Neue Details zum NSA-Lauschprogramm enthüllt

[heise.de] Russel Tice, früherer Mitarbeiter der National Security Agency (NSA), hat im US-Sender MSNBC die Öffentlichkeit Mitte der Woche über weitere Einzelheiten des umstrittenen Abhörprogramms der Bush-Regierung aufgeklärt.
Demnach hatte beziehungsweise hat der technische Geheimdienst Zugang zu
sämtlicher elektronischer Kommunikation aller US-Bürger.
Telefongespräche, Faxe, E-Mails und andere computervermittelte
Nachrichten würden prinzipiell rund um die Uhr 365 Tage im Jahr
überwacht.
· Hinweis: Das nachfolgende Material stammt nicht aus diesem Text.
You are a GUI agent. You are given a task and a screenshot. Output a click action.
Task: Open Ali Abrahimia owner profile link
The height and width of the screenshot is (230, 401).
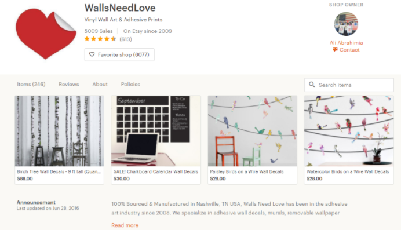(x=347, y=43)
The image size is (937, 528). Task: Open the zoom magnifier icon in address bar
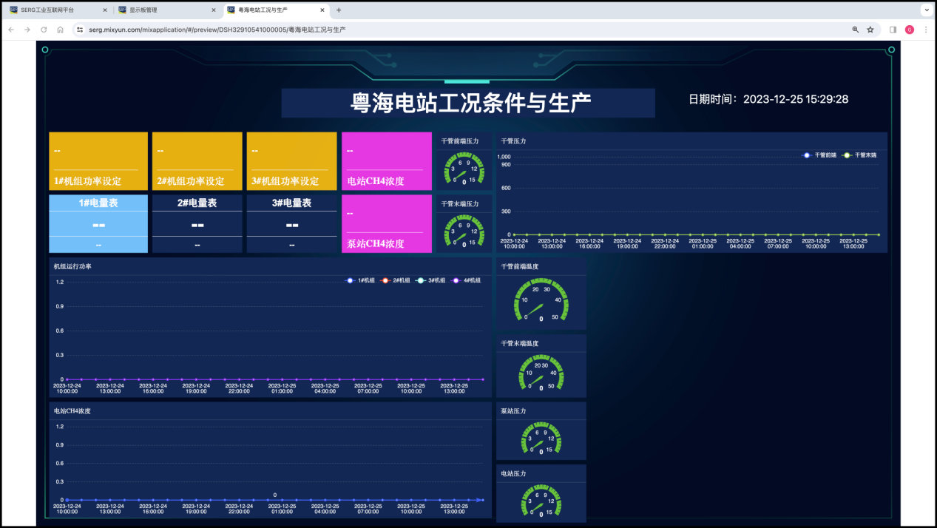(856, 30)
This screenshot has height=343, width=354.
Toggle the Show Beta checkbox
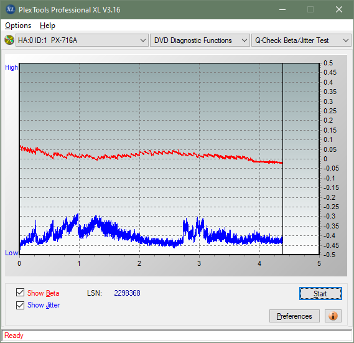[x=20, y=293]
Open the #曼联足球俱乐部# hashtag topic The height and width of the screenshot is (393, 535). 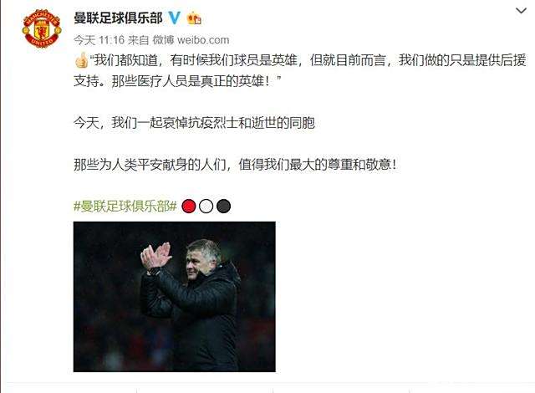point(125,206)
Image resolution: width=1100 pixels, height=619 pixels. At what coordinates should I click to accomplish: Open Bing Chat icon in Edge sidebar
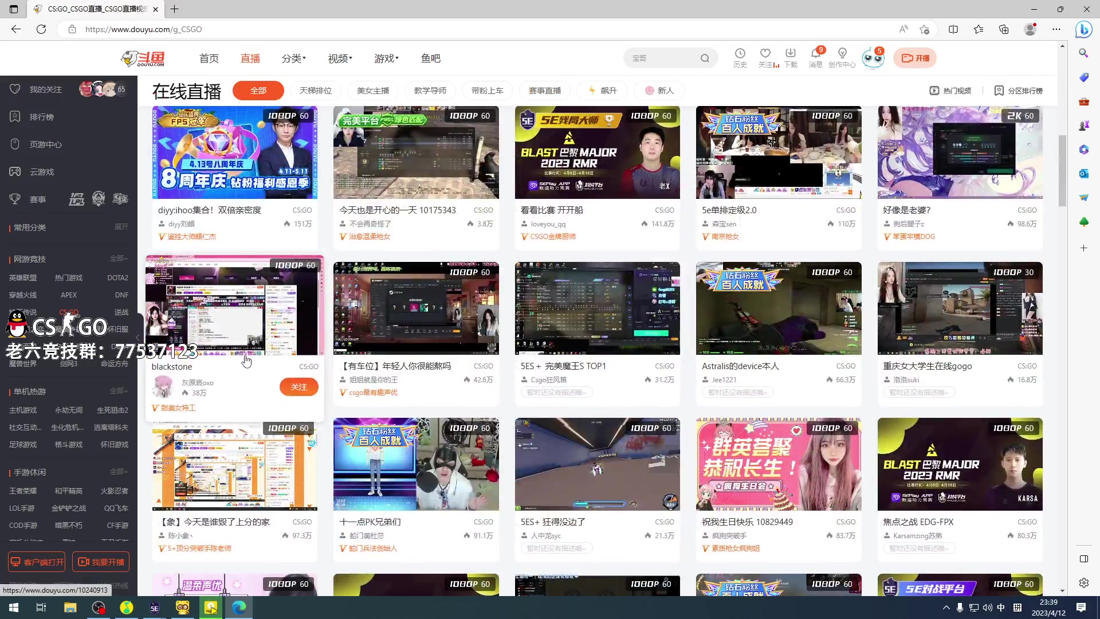click(1083, 29)
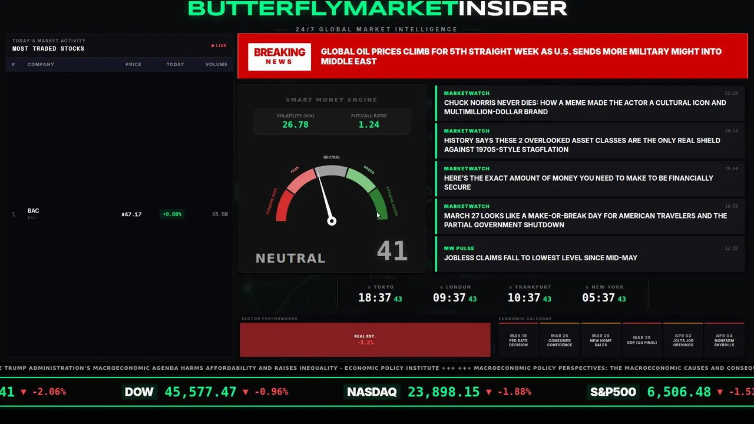Click the Volatility (VIX) 26.78 value
Screen dimensions: 754x424
coord(295,125)
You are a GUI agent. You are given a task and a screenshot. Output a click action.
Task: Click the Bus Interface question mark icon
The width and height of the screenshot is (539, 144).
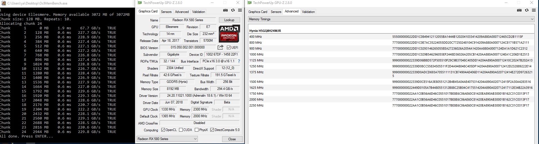(239, 61)
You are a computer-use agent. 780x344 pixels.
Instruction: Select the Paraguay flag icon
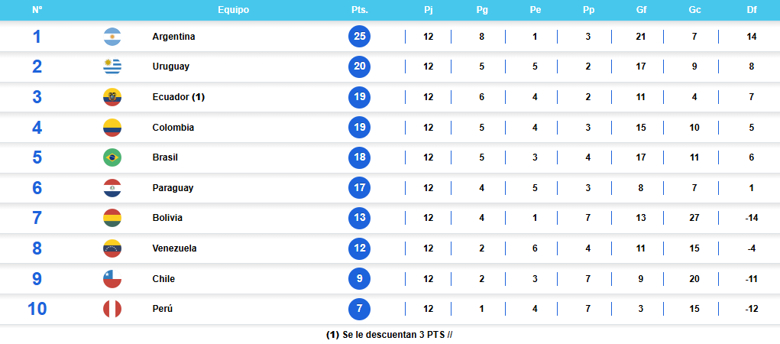coord(112,188)
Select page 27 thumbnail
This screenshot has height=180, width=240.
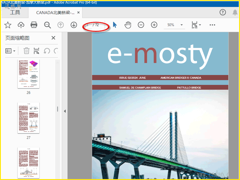click(29, 118)
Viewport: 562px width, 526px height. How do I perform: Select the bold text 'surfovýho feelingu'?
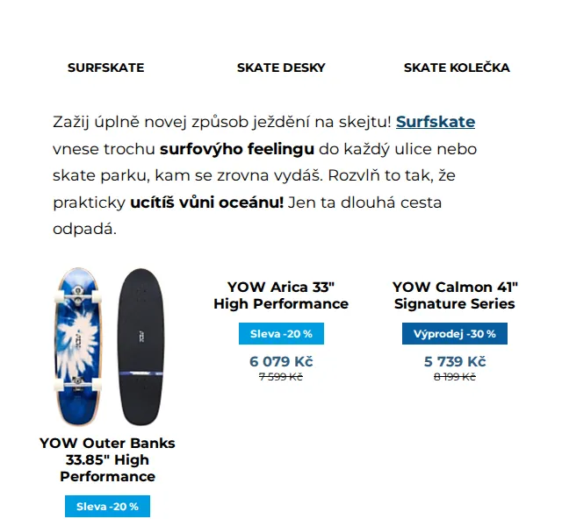[x=237, y=149]
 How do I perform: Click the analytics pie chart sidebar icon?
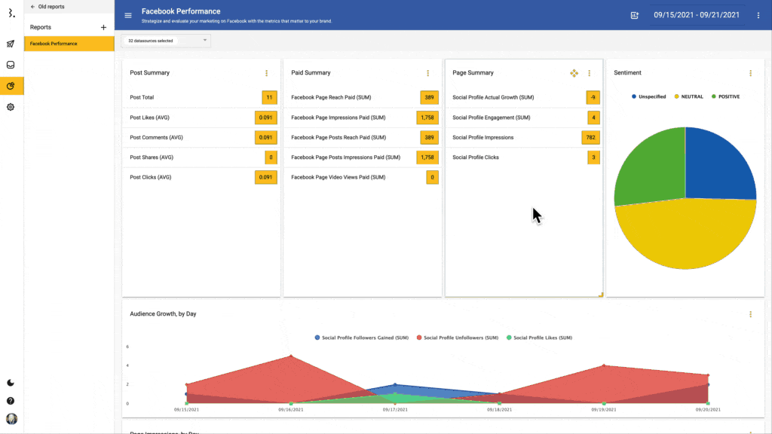coord(11,86)
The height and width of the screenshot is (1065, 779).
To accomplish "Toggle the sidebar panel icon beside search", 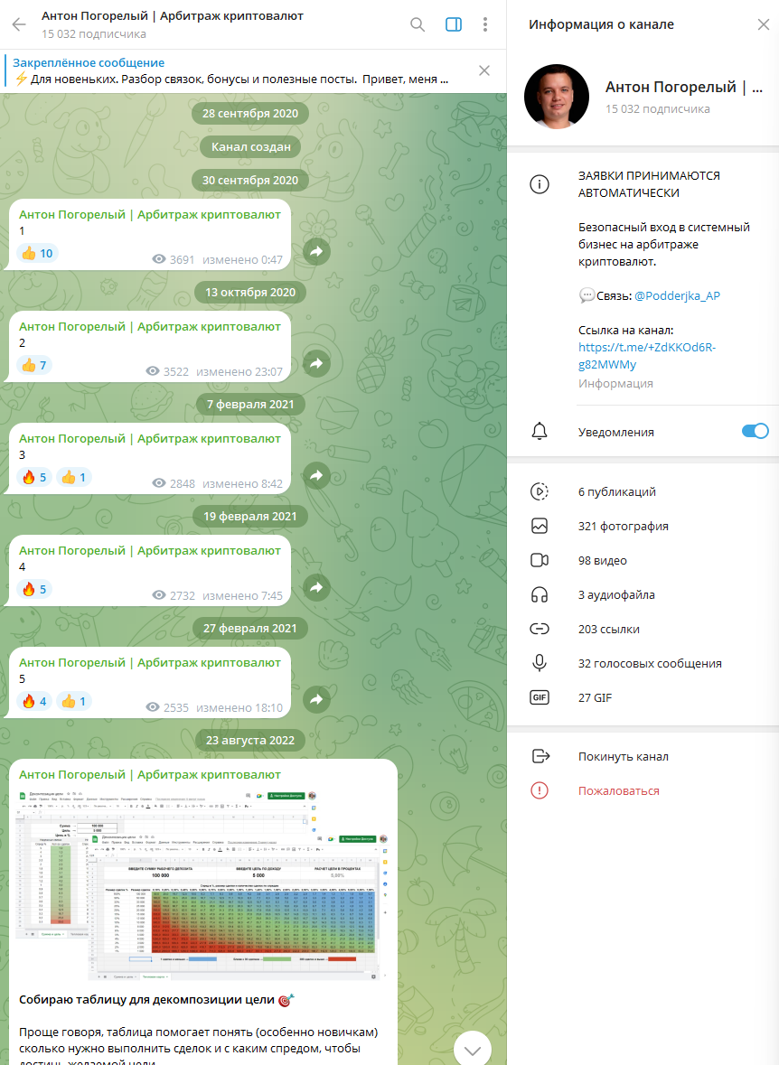I will [452, 24].
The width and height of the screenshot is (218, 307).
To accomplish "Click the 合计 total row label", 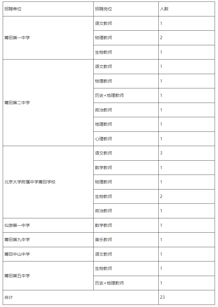I will coord(9,297).
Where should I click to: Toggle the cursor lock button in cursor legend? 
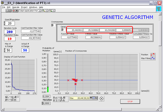click(97, 98)
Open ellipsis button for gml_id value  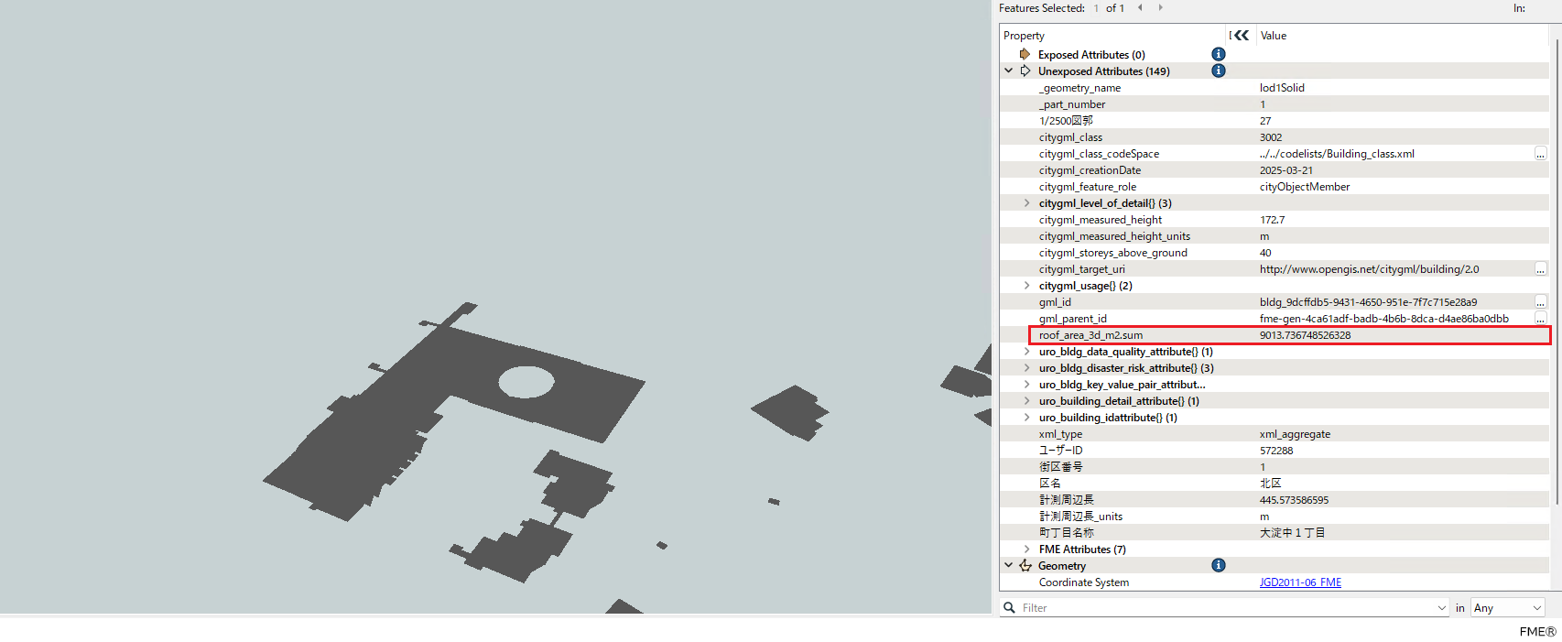1540,302
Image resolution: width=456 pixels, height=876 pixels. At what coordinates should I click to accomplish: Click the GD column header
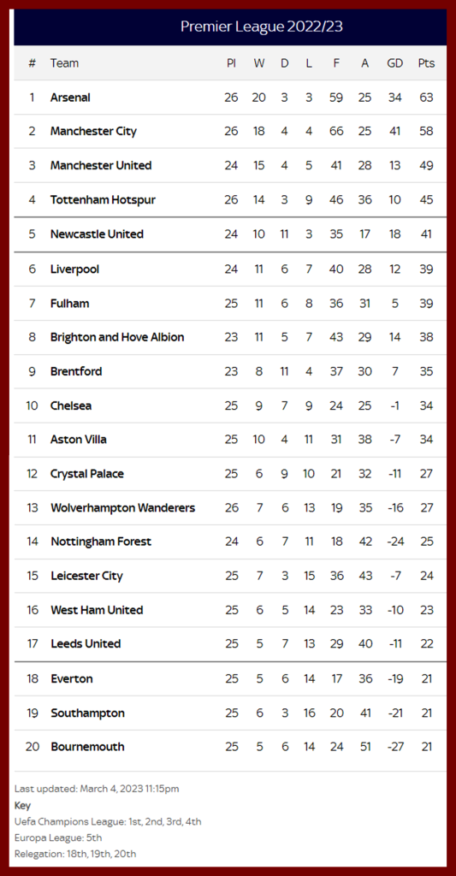[x=394, y=63]
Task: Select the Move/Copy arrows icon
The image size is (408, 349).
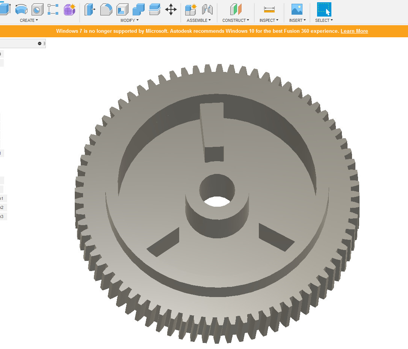Action: coord(171,10)
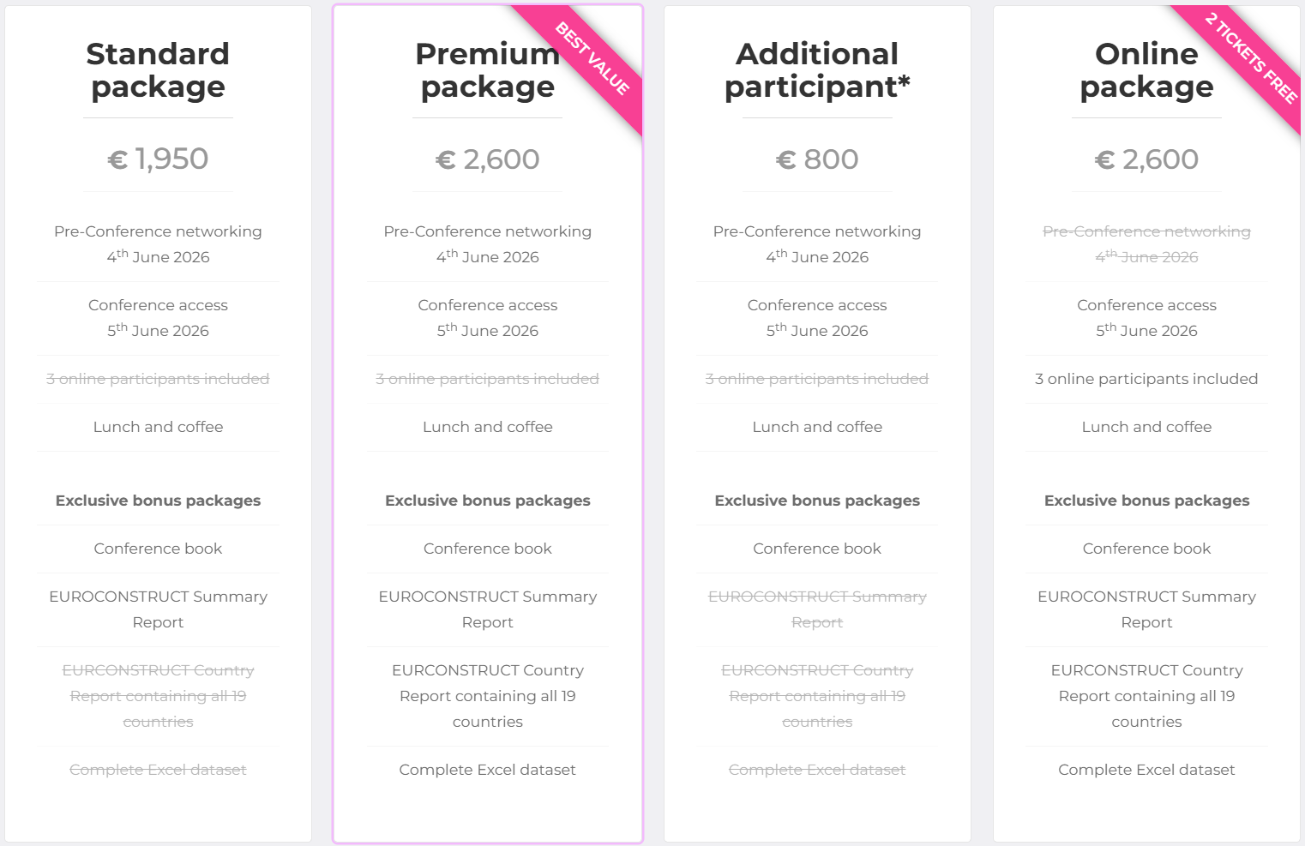Image resolution: width=1305 pixels, height=846 pixels.
Task: Click the pink BEST VALUE ribbon
Action: tap(594, 59)
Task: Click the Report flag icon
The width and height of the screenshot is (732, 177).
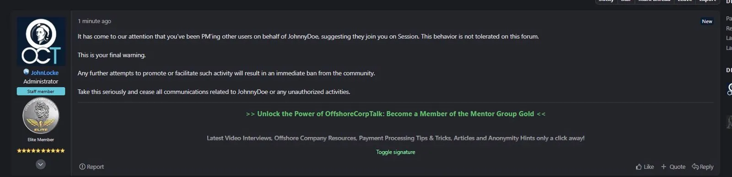Action: [x=82, y=167]
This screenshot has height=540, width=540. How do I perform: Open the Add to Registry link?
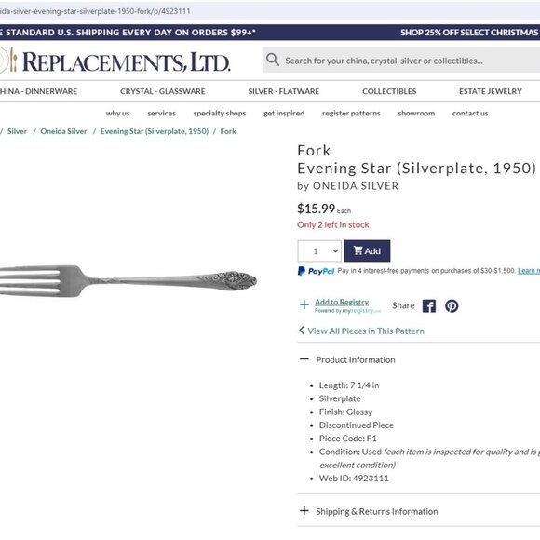[342, 302]
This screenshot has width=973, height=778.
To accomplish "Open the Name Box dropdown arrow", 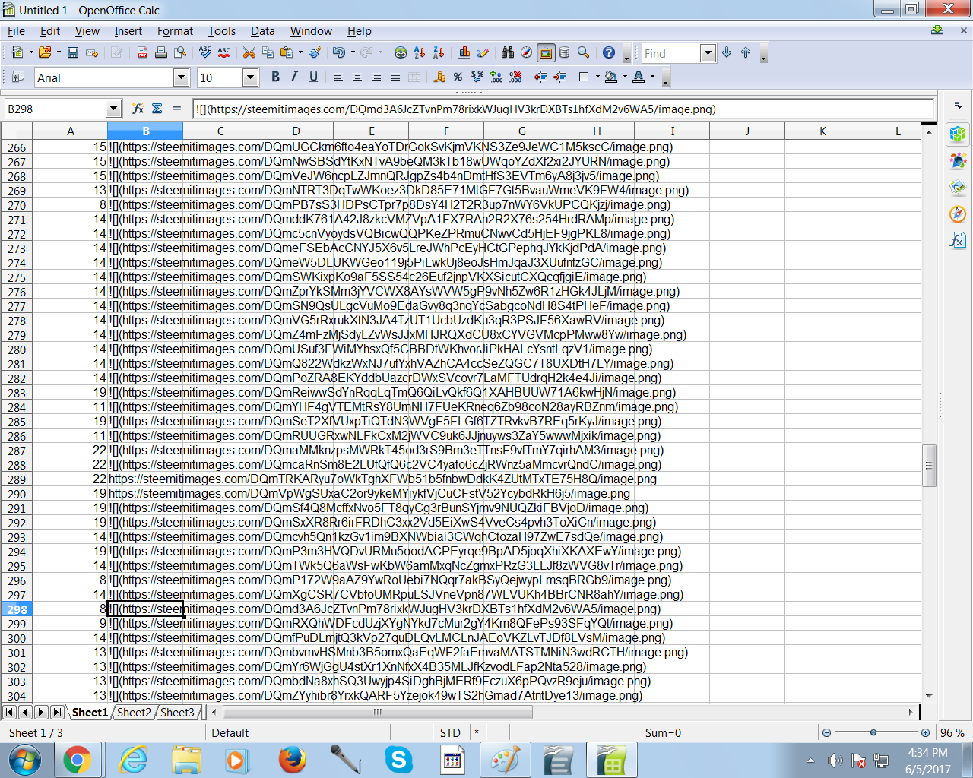I will click(113, 109).
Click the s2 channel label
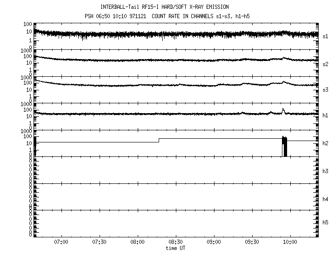Screen dimensions: 335x256 coord(326,63)
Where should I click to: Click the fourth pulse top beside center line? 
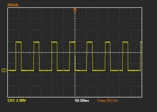pos(72,42)
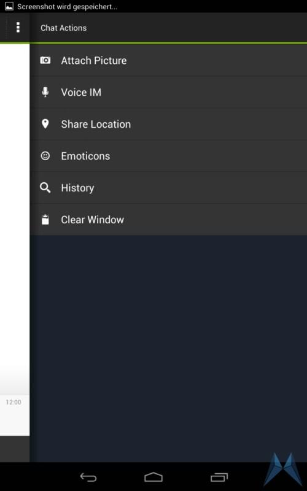Select Attach Picture menu entry
The height and width of the screenshot is (491, 307).
tap(168, 60)
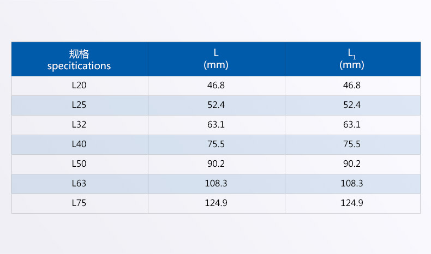Select the L (mm) column header
This screenshot has height=254, width=431.
click(216, 59)
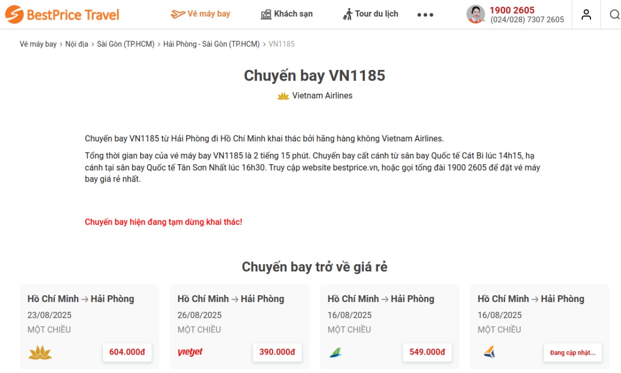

Es sei zwar auch für die großen und leistungsstarken
Rechnersysteme der NSA nicht möglich, alle dabei anfallenden Daten
längere Zeit aufzubewahren. Aus dem Netz seien aber die kompletten
Kommunikationsströme einzelner Organisationen wie insbesondere von
Fernsehsendern oder Verlagen herausgefischt und in umfangreichen
Datenbanken gespeichert worden.

Auf die Frage, ob etwa die E-Mails aller Reporter der New York Times
aufgezeichnet und archiviert würden, entgegnete Tice, dass bei einer
von dem Lauschprogramm anvisierten Einrichtung tatsächlich die gesamte
aufnehmbare Kommunikation erfasst worden sei. Selbst Kreditkartendaten
und andere Zahlungsinformationen seien mit gespeichert worden, legte
der bereits 2005 und 2006 als Whistleblower in Erscheinung getretene Ex-Spion in einem zweiten Interview am gestrigen Donnerstag nach.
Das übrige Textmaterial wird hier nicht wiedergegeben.